4

I want to store data from SQL to Pandas dataframe and do some data transformations and then load to another table suing airflow

Issue that I am facing is that connection string to tables are accessbale only through Airflow. So I need to use airflow as medium to read and write data.

How can this be done ?

MY code

Task1 = PostgresOperator(
    task_id='Task1',
    postgres_conn_id='REDSHIFT_CONN',
    sql="SELECT * FROM Western.trip limit 5 ",
    params={'limit': '50'},
    dag=dag

The output of task needs to be stored to dataframe (df) and after tranfromations and load back into another table.

How can this be done?

y2k-shubham
  • 10,183
  • 11
  • 55
  • 131
Rahul rajan
  • 1,186
  • 4
  • 18
  • 32

2 Answers2

3

I doubt there's an in-built operator for this. You can easily write a custom operator

  • Extend PostgresOperator or just BaseOperator / any other operator of your choice. All custom code goes into the overridden execute() method
  • Then use PostgresHook to obtain a Pandas DataFrame by invoking get_pandas_df() function
  • Perform whatever transformations you have to do in your pandas df
  • Finally use insert_rows() function to insert data into table

UPDATE-1

As requested, I'm hereby adding the code for operator

from typing import Dict, Any, List, Tuple

from airflow.hooks.postgres_hook import PostgresHook
from airflow.operators.postgres_operator import PostgresOperator
from airflow.utils.decorators import apply_defaults
from pandas import DataFrame


class MyCustomOperator(PostgresOperator):

    @apply_defaults
    def __init__(self, destination_table: str, *args, **kwargs):
        super().__init__(*args, **kwargs)
        self.destination_table: str = destination_table

    def execute(self, context: Dict[str, Any]):
        # create PostgresHook
        self.hook: PostgresHook = PostgresHook(postgres_conn_id=self.postgres_conn_id,
                                               schema=self.database)
        # read data from Postgres-SQL query into pandas DataFrame
        df: DataFrame = self.hook.get_pandas_df(sql=self.sql, parameters=self.parameters)
        # perform transformations on df here
        df['column_to_be_doubled'] = df['column_to_be_doubled'].multiply(2)
        ..
        # convert pandas DataFrame into list of tuples
        rows: List[Tuple[Any, ...]] = list(df.itertuples(index=False, name=None))
        # insert list of tuples in destination Postgres table
        self.hook.insert_rows(table=self.destination_table, rows=rows)

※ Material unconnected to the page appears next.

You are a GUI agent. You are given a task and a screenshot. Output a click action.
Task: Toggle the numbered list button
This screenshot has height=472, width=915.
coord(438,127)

Note: The snippet is for reference only; it has NOT been tested

References

Further modifications / improvements

  • The destination_table param can be read from Variable
  • If the destination table doesn't necessarily reside in same Postgres schema, then we can take another param like destination_postgres_conn_id in __init__ and use that to create a destination_hook on which we can invoke insert_rows method
y2k-shubham
  • 10,183
  • 11
  • 55
  • 131
3

Here is a very simple and basic example to read data from a database into a dataframe.

    # Get the hook
    mysqlserver = MySqlHook("Employees")
    # Execute the query
    df = mysqlserver.get_pandas_df(sql="select * from employees LIMIT 10")

Kudos to y2k-shubham for the get_pandas_df() tip.

I also save the dataframe to file to pass it to the next task (this is not recommended when using clusters since the next task could be executed on a different server)

This full code should work as it is.

from airflow import DAG
from airflow.operators.python import PythonOperator,
from airflow.utils.dates import days_ago
from airflow.hooks.mysql_hook import MySqlHook

dag_id = "db_test"
args = {
    "owner": "airflow",
}

base_file_path = "dags/files/"

def export_func(task_instance):
    import time

    # Get the hook
    mysqlserver = MySqlHook("Employees")
    # Execute the query
    df = mysqlserver.get_pandas_df(sql="select * from employees LIMIT 10")

    # Generate somewhat unique filename
    path = "{}{}_{}.ftr".format(base_file_path, dag_id, int(time.time()))
    # Save as a binary feather file
    df.to_feather(path)
    print("Export done")

    # Push the path to xcom
    task_instance.xcom_push(key="path", value=path)


def import_func(task_instance):
    import pandas as pd

    # Get the path from xcom
    path = task_instance.xcom_pull(key="path")
    # Read the binary file
    df = pd.read_feather(path)

    print("Import done")
    # Do what you want with the dataframe
    print(df)

with DAG(
    dag_id,
    default_args=args,
    schedule_interval=None,
    start_date=days_ago(2),
    tags=["test"],
) as dag:

    export_task = PythonOperator(
        task_id="export_df",
        python_callable=export_func,
    )

    import_task = PythonOperator(
        task_id="import_df",
        python_callable=import_func,
    )

    export_task >> import_task
Thomas J
  • 146
  • 10